Kapının önünde soluklanıp sakinliğimle içeriye bir adım attım. Gözlerim hemen Jimin'e gittiğinde o da bana bakıyordu zaten. Bakışlarımı hızlıca kaçırıp sırama geçtim.
"Selam"
Cümleye başladığım an kafasını pencereye çevirip dışarıyı izlemeye başlamıştı. Cevap vermeyeceğini anladığımda nefesimi bıraktım.
"Selam"
Yerimie hemen oturmadan önce duyduğum isteksiz sesle dudağımın ucu kıvrılmıştı. Bana ne kadar kızgın olsa da koyamıyordu sarı.
Çantamı masama bıraktığımda beklemeden arkamı döndüm fakat gözleri benı bulduğunda hızla, konuşmama izin vermeden yerinden kalkıp sınıftan çıktı.
"Uv, çok sinirli."
Joohyun'un sesiyle önüme döndüm.
"Çok abartıyor! Bu kadar sinirlenmesine gerek yoktu!"
Joohyun, Soo-young'a kesik bir bakış atıp bana geri döndü.
"Sabah saçma sapan konuştum, özür dilemem lazım diyip duruyordu. Senden özür dilemek için seni beklerken öyle görünce böyle sinirlenmesi çok normal.. Jimin seni çok önemsiyor bilmiyor musun. Sana zarar gelsin istemiyor..."

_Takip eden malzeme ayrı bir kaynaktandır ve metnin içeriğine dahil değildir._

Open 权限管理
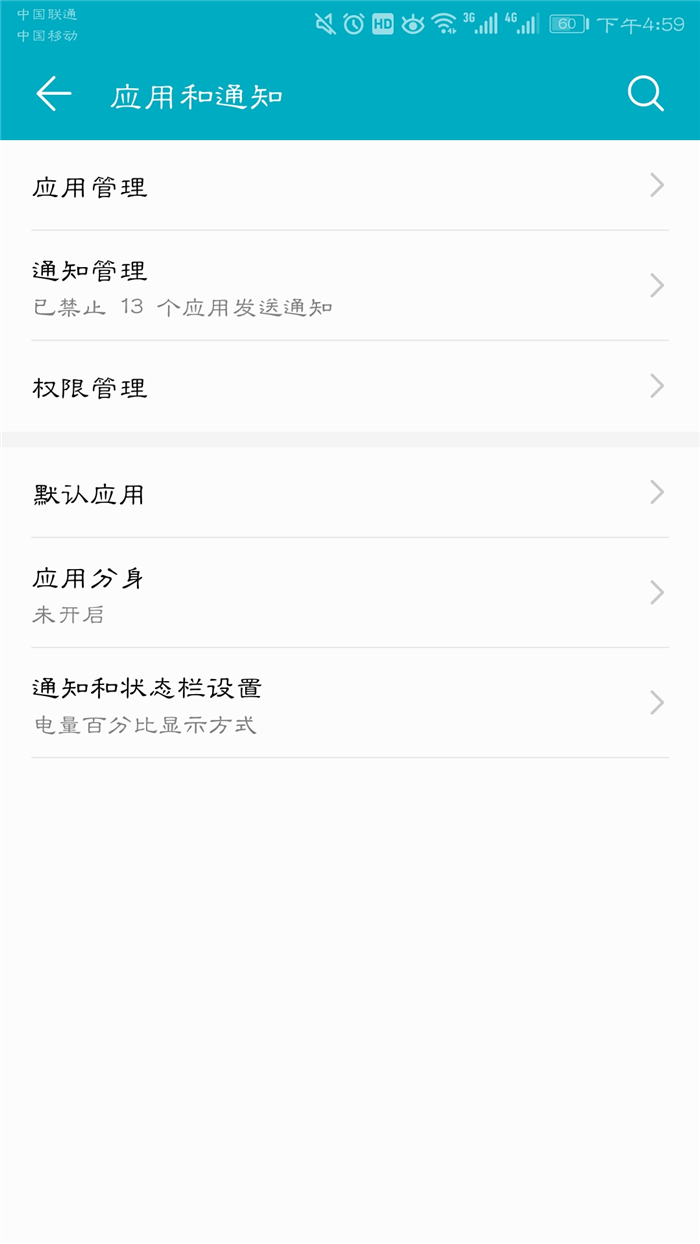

Biliyordum. Her zaman öncelikle beni düşüyordu zaten. Yemek yerken sevmediği yemeği de benim için yerdi, istemediği ortamlara benim için de girerdi. Hep en iyisini, geriye kendisine kötüsü bile kalsa bana verirdi.
" Ah, Jimin. Ondan başka arkadaşım olmayacak mı ama? Yine de.. Abartıydı o tepki. Bu da..."
Sooyoung soru soran bakışlarıyla bana bakınca bakışlarımı kaçırmak zorunda kaldım.
"Biraz abartıyo, yalan mı?"
Hala bakışlarını çekmeyin e pes etmiştim.
"Tamam çok çok azıcık abartıyor"
Kızların ikisi de gülmeye başlayınca ikisine kötü bakışlarımdan atıp pencereye dönüp bahçeyi izlemeye başladım. Aslında anında görüş açıma giren Jimin ve gülümseyerek konuştuğu kızı izlemeye..
✖
Tebeşir gıcırtısını son kez duyduğumu ümit ederek elimi tekrar kafama vurdum. Rehber öğretmen tahtaya kocaman yazdığı 'D-3' yazısını bitirip sınıftan ayrılışının izlerken rahat nefes aldım.
"Hiç gitmeyecek sandım!"
Kafamla, bıkkınlıkla soluyan Sooyoung'u onayladım. Arkamdaki hareketlenme ile kafamı çevirip Jimin'e döndüğümde eşyalarını toplayıp çantasını takıyordu. Bana baktığında tam bir şey söyleyeceğini sanmıştım fakat söylemedi.
"Ben spor salonundayım Joohyun."
Ve, bana bakmadan sınıftan çıktı. Oflayarak önüme döndüğümde kızların anlamsız bakışılarını gördüm
"Ne?"
"Kızım bu salak ya."
Ben yokmuşum gibi birbirleriyle konuşunca Joohyun'un koluna vurdum.
"Sensin salak. Ne oluyor be!"
"Peşinden git diye söyledi bize spor salonundayım diye salak. Gitsene"
Gözlerim istemsiz kapıya gitti. Gerçekten de o yüzden mi söylemişti ki. Aslında, Jimin hiç şuradayım buradayım diyen biri değildi ama yine de. Emin olamadım.
"Gerçekten mi?"
"Tabi ki salak git özür dile çocuktan. İkiniz de saçma salak triplerdesiniz. Baydınız beni!"